Teruskan tulisan tentang hutan tanaman eucalyptus di kawasan Danau Toba mulai dari kalimat terakhir yang tercantum.

***** Dokumen

[Nasional-m] Bermimpi Menghijaukan Indonesia dengan Eucalyptus

Ambon nasional-m@polarhome.com
Fri Jan 24 01:36:04 2003


 Ir. Makmur Damanik:
Bermimpi Menghijaukan Indonesia dengan Eucalyptus


Kalau kita berkendaraan mobil dari Medan menuju Kecamatan Porsea di
Kabupaten Toba Samosir, maka di sejumlah tempat di tepi jalan, mulai dari
Aek Nauli di Kecamatan Parapat, Kabupaten Simalungun, akan terlihat
hutan-hutan eucalyptus di antara hutan-hutan pinus atau tanah gersang di
sana.
Pohon-pohon itu ditanam PT Inti Indorayon Utama (IIU), yang kini berganti
nama menjadi PT Toba Pulp Lestari (TPL), untuk memenuhi kebutuhan akan bahan
baku pulp. Namun, pengembangan Hutan Tanaman Industri (HTI) eucalyptus,
menggantikan hutan-hutan pinus mercusii, di kawasan seputar Danau Toba
(ketinggian di atas 902 m di atas permukaan laut), masih menjadi salah satu
pokok kontroversi.
Perubahan jenis hutan itu menjadi salah satu penyebab kemarahan masyarakat
Tobasa terhadap pabrik pulp itu. Masyarakat penentang menilai selama ini
hutan pinus mereka yang telah berumur puluhan, bahkan ratusan tahun, tidak
boleh mereka usik, lalu atas izin pemerintah boleh dirambah dan ditebangi
oleh perusahaan itu. Apalagi, kemudian di atas lahan bekas tebangan
dijadikan HTI dengan tanaman eucalyptus.
Rasa cemburu itulah yang kemudian berkembang memunculkan berbagai isu
seperti tanaman eucalyptus rakus air, pucuk daunnya meracuni tanah, dan PT
IIU menggunduli hutan sehingga permukaan air Danau Toba turun, dan
sebagainya.
Mungkin yang kurang dijelaskan pemerintah adalah pertimbangan pengembangan
HTI di kawasan itu, yakni banyak lahan kritis dan gundul di kawasan seputar
Danau Toba sehingga fungsi dan nilai hutan harus ditingkatkan, menggantikan
huan pinus dengan tananam berdaun lebar untuk meningkatkan nilai konservasi
tanah dan air, dan tanaman pinus rawan terbakar karena mengandung resin.
Artinya, dalam pertimbangan pemerintah, eucalyptus lebih menguntungkan
ketimbang pinus sebagai HTI, juga sebagai bahan baku pulp.

**********
***** Isi Data

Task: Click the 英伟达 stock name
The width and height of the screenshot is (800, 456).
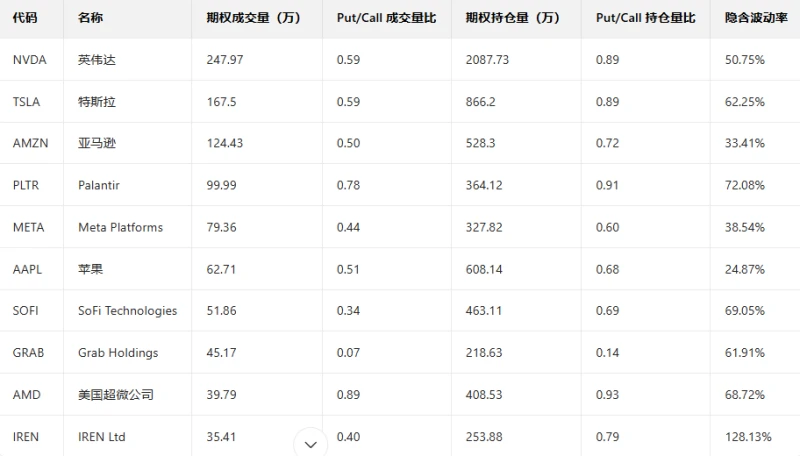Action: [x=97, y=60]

**********
***** Isi Data

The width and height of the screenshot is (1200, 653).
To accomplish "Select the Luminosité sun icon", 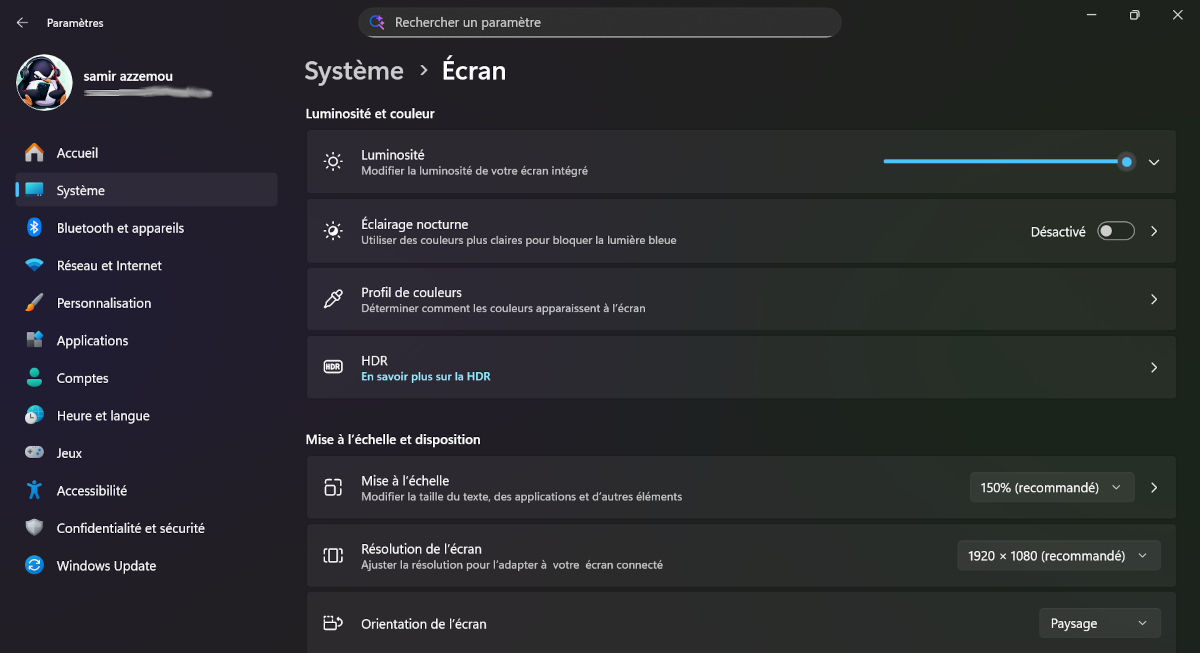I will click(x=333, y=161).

**********
***** Isi Data

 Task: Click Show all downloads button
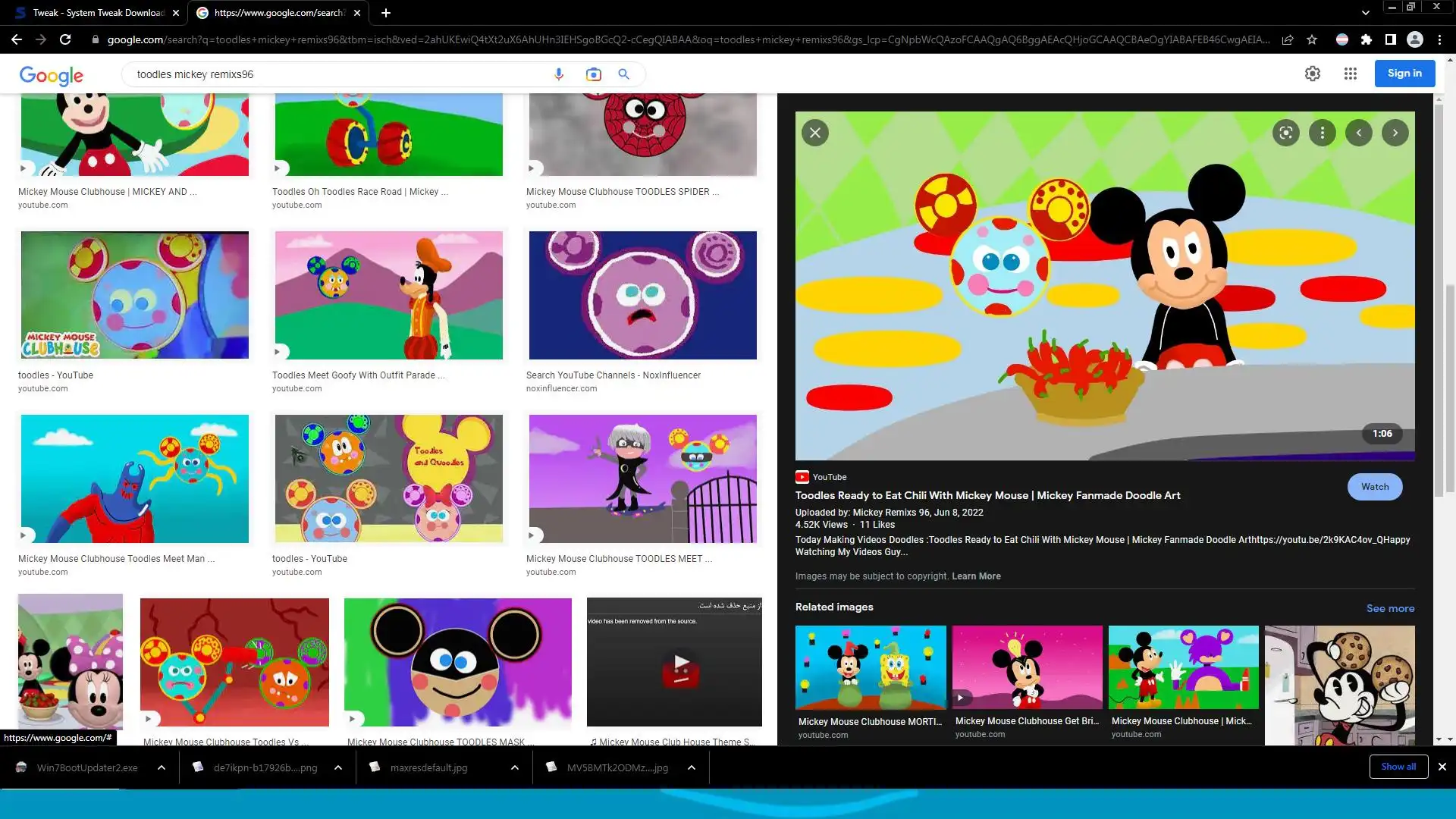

**********

◆ **Jawaban Tugas**:
Tanaman Unggul
Salah seorang yang sangat yakin tanaman ini memang menguntungkan dan tidak
merusak lingkungan adalah Ir. Makmur Damanik, kini kepala riset kehutanan di
pusat pembibitan (nursery) eucalyptus, PT TPL, di Sosorladang, Kecamatan
Porsea, Kabupaten Toba Samosir. Keyakinannya didasarkan pada hasil lebih
dari 200 penelitian ilmiah yang dilakukan bersama rekan-rekannya mengenai
eucalyptus. Sehingga berbagai aspek dan karakter tanaman ini sangat mereka
kuasai. Prestasi yang terutama adalah penemuan metode kloning untuk tanaman
ini. Metode ini dipelajarinya di Australia, namun kemudian diadaptasi untuk
eucalyptus.
Tanaman ini dinilai cocok untuk bahan baku pulp atau bahkan sebagai HTI
karena seratnya menengah, ada yang berjenis hard wood (bisa untuk bantalan
kereta api) tapi ada juga yang soft wood, kayu yang dihasilkan lebih baik
ketimbang dari hutan alam (khususnya untuk bahan baku pulp), biaya produksi
lebih murah, dan bisa dipanen hanya dalam tempo 6-7 tahun.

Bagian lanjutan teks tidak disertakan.